Loading Source Data

Guide objective

Follow this guide to learn how to configure and execute a file load.

Agile Data Engine executes loads by running SQL commands in the target database. In the case of file-based ingestion, ADE generates and orchestrates file load statements that instruct the database to load data from cloud storage.

Each file load command includes parameters that define how the database should perform the operation. These parameters typically include:

Target entity name (i.e. the table to load into)
Paths to source files in cloud storage
Authorization details required to access the files
Source file format, such as CSV, JSON, or Parquet
Possible target database-specific options

This process assumes that source data files are already available in cloud storage and that the target database system has the necessary access to read them.

0. Prerequisites

0.1 Getting started

For a general overview of how data ingestion can be handled in Agile Data Engine, see Setting Up Data Ingestion. This guide specifically follows Option 1A: Ingesting Data from Cloud Storage with ADE and Notify API.

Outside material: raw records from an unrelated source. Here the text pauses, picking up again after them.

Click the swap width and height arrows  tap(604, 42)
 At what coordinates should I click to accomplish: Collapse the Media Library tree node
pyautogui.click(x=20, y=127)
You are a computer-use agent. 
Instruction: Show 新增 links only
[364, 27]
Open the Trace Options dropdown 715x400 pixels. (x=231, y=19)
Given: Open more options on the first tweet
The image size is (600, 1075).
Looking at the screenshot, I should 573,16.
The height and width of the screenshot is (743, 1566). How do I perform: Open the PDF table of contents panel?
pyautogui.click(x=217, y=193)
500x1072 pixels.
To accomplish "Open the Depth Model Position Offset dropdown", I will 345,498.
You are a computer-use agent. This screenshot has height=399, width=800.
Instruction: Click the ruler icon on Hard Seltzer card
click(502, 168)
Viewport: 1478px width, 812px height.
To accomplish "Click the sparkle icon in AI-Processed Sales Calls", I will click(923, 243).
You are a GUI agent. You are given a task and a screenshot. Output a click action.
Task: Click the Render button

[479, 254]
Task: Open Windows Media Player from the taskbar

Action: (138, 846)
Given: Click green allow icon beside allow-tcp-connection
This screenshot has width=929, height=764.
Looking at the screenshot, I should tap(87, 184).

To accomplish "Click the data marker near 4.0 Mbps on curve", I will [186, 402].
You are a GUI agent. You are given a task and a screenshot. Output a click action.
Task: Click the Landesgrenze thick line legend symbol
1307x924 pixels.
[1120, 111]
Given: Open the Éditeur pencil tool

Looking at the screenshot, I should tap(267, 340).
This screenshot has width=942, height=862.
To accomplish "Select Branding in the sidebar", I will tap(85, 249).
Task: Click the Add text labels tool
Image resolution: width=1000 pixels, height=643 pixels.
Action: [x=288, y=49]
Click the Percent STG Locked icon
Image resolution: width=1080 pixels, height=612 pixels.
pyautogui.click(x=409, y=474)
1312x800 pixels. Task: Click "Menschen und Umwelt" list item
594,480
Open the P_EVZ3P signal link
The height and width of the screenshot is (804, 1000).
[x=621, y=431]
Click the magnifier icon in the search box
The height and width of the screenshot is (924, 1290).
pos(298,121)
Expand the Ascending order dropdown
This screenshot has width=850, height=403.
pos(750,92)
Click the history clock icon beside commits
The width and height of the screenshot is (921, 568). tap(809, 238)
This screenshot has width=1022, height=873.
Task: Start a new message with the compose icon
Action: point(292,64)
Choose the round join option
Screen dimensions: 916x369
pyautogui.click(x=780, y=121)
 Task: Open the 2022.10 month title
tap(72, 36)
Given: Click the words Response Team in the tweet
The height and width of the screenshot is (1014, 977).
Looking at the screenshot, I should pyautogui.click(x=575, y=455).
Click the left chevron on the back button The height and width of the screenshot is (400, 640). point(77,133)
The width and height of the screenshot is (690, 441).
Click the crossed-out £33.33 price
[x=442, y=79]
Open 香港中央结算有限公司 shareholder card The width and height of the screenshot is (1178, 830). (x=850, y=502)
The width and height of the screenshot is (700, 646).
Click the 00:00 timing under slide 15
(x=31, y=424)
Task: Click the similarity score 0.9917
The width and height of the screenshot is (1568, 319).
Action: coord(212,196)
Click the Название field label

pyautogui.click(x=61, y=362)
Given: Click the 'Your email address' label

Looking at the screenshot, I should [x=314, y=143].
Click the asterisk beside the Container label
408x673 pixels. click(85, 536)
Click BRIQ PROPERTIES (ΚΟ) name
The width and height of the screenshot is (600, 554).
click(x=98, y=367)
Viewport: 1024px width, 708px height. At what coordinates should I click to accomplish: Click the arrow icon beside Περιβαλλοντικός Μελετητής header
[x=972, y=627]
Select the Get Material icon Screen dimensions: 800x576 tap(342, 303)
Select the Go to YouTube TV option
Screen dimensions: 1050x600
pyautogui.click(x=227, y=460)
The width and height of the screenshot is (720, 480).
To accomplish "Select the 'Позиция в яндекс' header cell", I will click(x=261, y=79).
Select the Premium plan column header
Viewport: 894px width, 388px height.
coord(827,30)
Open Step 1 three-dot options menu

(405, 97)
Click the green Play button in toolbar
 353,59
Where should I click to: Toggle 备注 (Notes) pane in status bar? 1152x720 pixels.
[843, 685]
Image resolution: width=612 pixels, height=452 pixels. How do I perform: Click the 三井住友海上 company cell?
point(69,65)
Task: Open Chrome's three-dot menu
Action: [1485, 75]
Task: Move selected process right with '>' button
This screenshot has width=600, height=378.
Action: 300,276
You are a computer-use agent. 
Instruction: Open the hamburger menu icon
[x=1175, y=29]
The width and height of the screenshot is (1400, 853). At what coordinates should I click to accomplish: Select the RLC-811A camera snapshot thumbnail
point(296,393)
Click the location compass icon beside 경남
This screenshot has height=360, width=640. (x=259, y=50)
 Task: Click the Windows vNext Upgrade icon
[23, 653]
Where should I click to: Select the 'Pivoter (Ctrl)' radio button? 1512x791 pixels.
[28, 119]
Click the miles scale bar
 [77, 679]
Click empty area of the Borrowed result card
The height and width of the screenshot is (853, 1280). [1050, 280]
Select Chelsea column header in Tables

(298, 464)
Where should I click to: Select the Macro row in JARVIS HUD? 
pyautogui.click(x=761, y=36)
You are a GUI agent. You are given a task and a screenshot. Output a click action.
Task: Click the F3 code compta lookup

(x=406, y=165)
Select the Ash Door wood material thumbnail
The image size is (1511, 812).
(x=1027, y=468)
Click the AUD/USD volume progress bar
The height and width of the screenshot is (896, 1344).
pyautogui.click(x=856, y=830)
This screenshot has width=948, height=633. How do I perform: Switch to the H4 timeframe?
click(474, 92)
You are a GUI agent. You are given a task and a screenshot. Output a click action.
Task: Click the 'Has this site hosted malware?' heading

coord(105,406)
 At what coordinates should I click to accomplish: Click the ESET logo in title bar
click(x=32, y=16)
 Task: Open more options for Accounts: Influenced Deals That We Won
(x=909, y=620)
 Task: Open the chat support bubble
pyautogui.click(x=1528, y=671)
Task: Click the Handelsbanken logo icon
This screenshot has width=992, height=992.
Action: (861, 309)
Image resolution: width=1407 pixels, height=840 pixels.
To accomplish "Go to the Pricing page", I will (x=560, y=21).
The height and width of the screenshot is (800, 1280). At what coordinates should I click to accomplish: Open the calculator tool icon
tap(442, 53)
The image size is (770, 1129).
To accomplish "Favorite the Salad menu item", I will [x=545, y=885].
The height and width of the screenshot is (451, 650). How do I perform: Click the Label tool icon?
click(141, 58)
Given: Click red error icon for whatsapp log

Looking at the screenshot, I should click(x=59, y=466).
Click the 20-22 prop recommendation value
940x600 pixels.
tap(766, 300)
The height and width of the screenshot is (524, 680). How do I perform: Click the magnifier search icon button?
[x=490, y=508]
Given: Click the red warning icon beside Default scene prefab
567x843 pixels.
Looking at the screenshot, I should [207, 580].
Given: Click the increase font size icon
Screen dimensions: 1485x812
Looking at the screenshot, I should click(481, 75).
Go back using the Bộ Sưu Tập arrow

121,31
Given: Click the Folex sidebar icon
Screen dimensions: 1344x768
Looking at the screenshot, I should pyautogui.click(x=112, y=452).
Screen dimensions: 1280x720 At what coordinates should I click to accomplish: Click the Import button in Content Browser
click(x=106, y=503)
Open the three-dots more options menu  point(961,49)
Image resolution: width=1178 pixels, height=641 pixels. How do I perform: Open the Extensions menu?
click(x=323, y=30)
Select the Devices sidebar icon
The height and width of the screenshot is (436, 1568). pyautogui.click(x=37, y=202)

Also see Getting started with Notify API and Notify API reference documentation for a better understanding of the source file notification process.

0.2 Target database configuration

A target database has to be configured and a Runtime connected to it before proceeding with loading source data. See Target Database Setup for instructions.

0.3 Source data integration to cloud storage

Source data has to be stored in a cloud storage service supported by the target database:

AWS S3
Azure Blob Storage
Google Cloud Storage

Source data has to be in a file format supported by the target database, for example:

CSV
JSON
XML
PARQUET
AVRO

If you do not have any source data files in your cloud storage yet and there are no existing source system integrations that could produce such files, you can also extract sample files manually from a source system and upload them into cloud storage for initial file load development and testing.

1. Configuring the target database for cloud storage access

Agile Data Engine performs a file load by executing an SQL command in the target database. This command specifies which files should be loaded from a cloud storage location into a particular table. Therefore, the database must have access to the referenced cloud storage.

Cloud storage access is typically granted to the database via an identity (such as a role or service principal), which is linked to an object like a storage integration, external stage, or credential within the database system. This object is then used in the file load command and must be granted to the ADE user executing the load.

In addition, you may need to configure network-level access if your cloud storage is restricted by firewall rules or private networking.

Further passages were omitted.